Alzheimer's disease - basic mechanisms and ultrasound-based therapeutic interventions
Professor Jürgen Götz
Alzheimer's disease - basic mechanisms and ultrasound-based therapeutic interventions
Abstract
The brain is considered to be the last frontier, both in terms of understanding how it operates under normal and pathological conditions, and in accessing it for therapeutic intervention. My laboratory works in both spaces: deciphering the role of key molecules and signalling pathways in Alzheimer's disease (AD) and developing novel ultrasound-based techniques to overcome the blood-brain barrier (BBB). One of the key features of the AD brain is the deposition of the peptide amyloid-b (Ab) as plaques and of the protein Tau as tangles, a process that leads to neurodegeneration and dementia.
In the first part of my talk, I will present pastmechanistic work into how tau and Ab interact and impair the translational machinery.
In the second part of my talk, I will present our data on using ultrasound to clear Ab and Tau pathology in AD mouse models and restore memory and motor functions.

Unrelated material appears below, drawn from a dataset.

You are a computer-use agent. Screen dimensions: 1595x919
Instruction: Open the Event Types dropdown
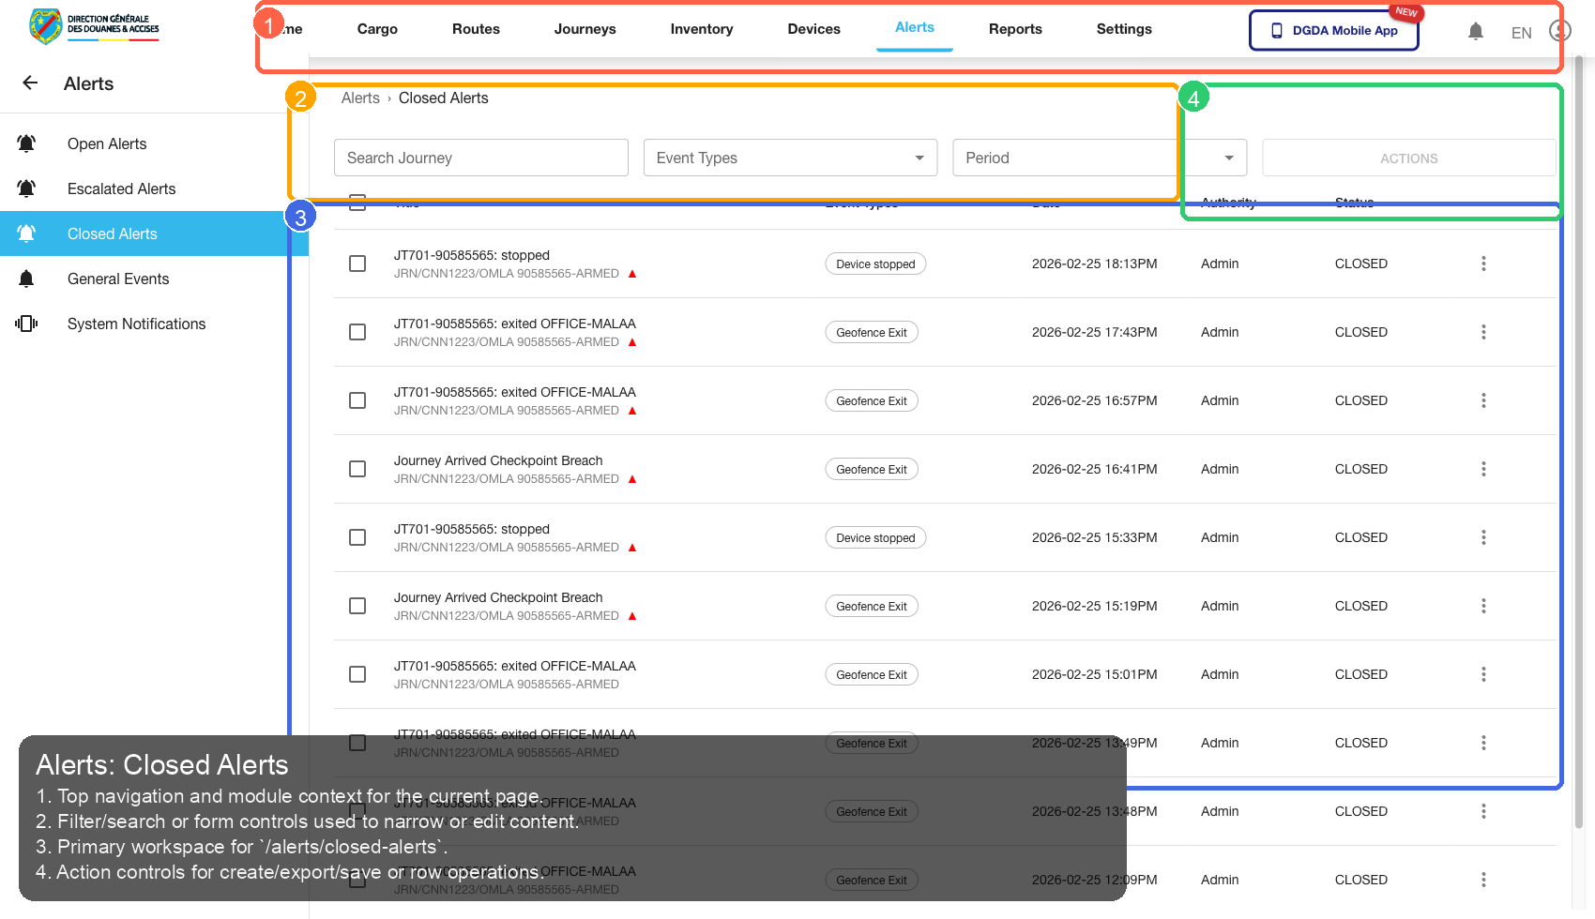789,158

I will also present data on how ultrasound enhances cognition in physiologically aged mice. A challenge is to develop the technology for the application in humans, due to a highly attenuating human skull. To address this, we have established a protocol that allows for the safe opening of the BBB in sheep, a large animal species with skull characteristics similar to that of humans. The aim is to develop therapeutic ultrasound into a treatment modality for human brain diseases more generally.
Biography
Professor Jürgen Götz is Foundation Chair of Dementia Research and Director of the Clem Jones Centre for Ageing Dementia Research at the Queensland Brain Institute (University of Queensland). He performed undergraduate studies at the Biocenter of the University of Basel, before joining the laboratory of Nobel Laureate Georges Köhler to obtain his PhD degree in immunology. Subsequently, he took up postdoctoral positions at UCSF (San Francisco) and Sandoz Ltd (now Novartis, Basel), and worked as Research Group Leader at the University of Zurich (Switzerland). Before taking up his current position, Götz was a Professor and Chair of Molecular Biology at the University of Sydney. Götz is an internationally renowned expert in basic research in Alzheimer’s disease (AD), focusing on the cellular and molecular mechanisms of how tau and Aβ cause neurodegeneration, using transgenic and cellular models. More recently, Götz developed a non-pharmacological ultrasound-based treatment strategy that removes toxic Aβ and tau in mice and restores memory functions, presenting ultrasound as a novel treatment modality for diseases of the brain.